Von Markus Brauer/KNA

Die Internationale Vereinigung der Exorzisten (italienisch: Associazione internazionale degli esorcisti/AIE) hat auf „falsche und unzulässige Praktiken im Exorzismus“ hingewiesen. Die 1994 gegründete Organisation betont in einer aktuellen Mitteilung die Notwendigkeit von „Unterscheidung, Ausbildung und dem Handeln unter kirchlichem Mandat“, um Schaden zu vermeiden.

Warnung vor Sensationalismus und Improvisation

Ausdrücklich warnt die Vereinigung vor Sensationalismus und improvisierten Methoden, die nicht von der Kirche autorisiert sind. Immer müsse ein Exorzismus im Namen und in Vertretung der Kirche ausgeübt werden. Zudem handle der Exorzist als „Diener Christi, der allein Macht über alle Dämonen besitzt“.

Nach katholischer Lehre können Menschen vom Teufel und Dämonen besessen sein und mittels vorgeschriebener Rituale durch Geistliche, die zu Exorzisten speziell ausgebildet und kirchlich ernannt wurden, davon befreit werden. Vor einem Exorzismus ist unter anderem die „Konsultation von Psychiatern“ vorgeschrieben. Katholische Exorzisten unterscheiden zwischen Besessenheit, religiöser Hysterie und diversen psychischen Erkrankungen.

Exorzisten haben mehr zu tun

Laut der rund 900 Mitglieder weltweit umfassenden Vereinigung ist in den vergangenen Jahren die Zahl der Menschen, die Exorzisten aufsuchen, gestiegen. Immer mehr Menschen glaubten, Opfer übernatürlicher dämonischer Einflüsse wie Besessenheit oder Obsession zu sein.

Die AIE verurteilt Aberglaube und Praktiken wie das „Diagnostizieren“ von dämonischen Einflüssen anhand von Fotos oder Kleidungsstücken sowie den Missbrauch geweihter Gegenstände wie Wasser oder Öl. Solche Methoden seien „nicht nur theologisch falsch, sondern fördern eine magische Denkweise“.

Exorzismus sei kein Akt des Schreckens, wie oft in Filmen dargestellt, sondern des Glaubens und der Freude, weshalb ein von manchen Exorzisten praktizierter Fokus ausschließlich auf den Teufel falsch sei, heißt es weiter. Exorzisten sollten sich am Beispiel des barmherzigen Samariters orientieren und den Leidenden mit Hoffnung und Demut begegnen.

Das Böse und die Teufelsaustreibung

Für die Katholische Kirche ist die Existenz des Bösen eine Glaubenswahrheit. Unter Exorzismus wird in vielen Religionen die rituelle Vertreibung böser Mächte oder Geister aus Menschen, Tieren oder Gegenständen verstanden. In der Katholischen Kirche war der Exorzismus von „Besessenen“ im Mittelalter gang und gäbe. Heute unterliegt er sehr strengen Auflagen.

Zum Exorzismus (griechisch: exorkismós, das Hinausbeschwören) gehören in der katholischen Kirche das Besprengen mit Weihwasser, die Anrufung Gottes und das Handauflegen.
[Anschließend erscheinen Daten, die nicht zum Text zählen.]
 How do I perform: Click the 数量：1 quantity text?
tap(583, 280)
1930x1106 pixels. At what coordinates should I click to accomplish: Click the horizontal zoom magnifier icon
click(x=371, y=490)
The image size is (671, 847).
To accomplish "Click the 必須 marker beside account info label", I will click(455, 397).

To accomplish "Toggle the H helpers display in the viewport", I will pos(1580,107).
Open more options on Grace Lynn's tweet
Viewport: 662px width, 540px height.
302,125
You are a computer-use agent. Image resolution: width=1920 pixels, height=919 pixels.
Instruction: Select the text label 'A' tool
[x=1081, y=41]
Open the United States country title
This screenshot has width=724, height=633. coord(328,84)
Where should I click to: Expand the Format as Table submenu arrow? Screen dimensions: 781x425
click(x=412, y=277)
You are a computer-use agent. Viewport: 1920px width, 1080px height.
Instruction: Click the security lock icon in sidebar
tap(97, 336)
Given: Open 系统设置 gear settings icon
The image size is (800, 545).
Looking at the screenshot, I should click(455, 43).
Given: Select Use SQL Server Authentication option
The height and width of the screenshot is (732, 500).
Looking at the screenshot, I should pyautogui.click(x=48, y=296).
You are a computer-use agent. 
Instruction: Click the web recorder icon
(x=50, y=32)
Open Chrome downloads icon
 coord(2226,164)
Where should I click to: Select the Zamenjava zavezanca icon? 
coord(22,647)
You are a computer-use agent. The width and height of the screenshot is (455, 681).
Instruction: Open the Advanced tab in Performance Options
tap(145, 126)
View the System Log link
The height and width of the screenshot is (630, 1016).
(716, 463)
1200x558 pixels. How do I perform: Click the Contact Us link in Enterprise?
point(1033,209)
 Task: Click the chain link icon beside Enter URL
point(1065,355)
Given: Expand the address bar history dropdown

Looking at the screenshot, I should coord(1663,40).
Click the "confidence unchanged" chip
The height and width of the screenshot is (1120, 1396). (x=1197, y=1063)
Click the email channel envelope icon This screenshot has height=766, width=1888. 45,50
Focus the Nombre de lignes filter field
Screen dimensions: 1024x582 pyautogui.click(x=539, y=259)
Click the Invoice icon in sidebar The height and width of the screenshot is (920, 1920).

Kein esoterischer Hokuspokus

Der Große Exorzismus ist kein esoterischer Hokuspokus, sondern ein theologisches Befreiungsritual.

Die Richtlinien sind sehr streng: Nach den Kirchenvorschriften darf die „Teufelsaustreibung“ nur nach ausdrücklicher Genehmigung des Ortsbischofs durch einen Priester vorgenommen werden, „der sich durch Frömmigkeit, Wissen, Klugheit und untadeligen Lebenswandel auszeichnet“.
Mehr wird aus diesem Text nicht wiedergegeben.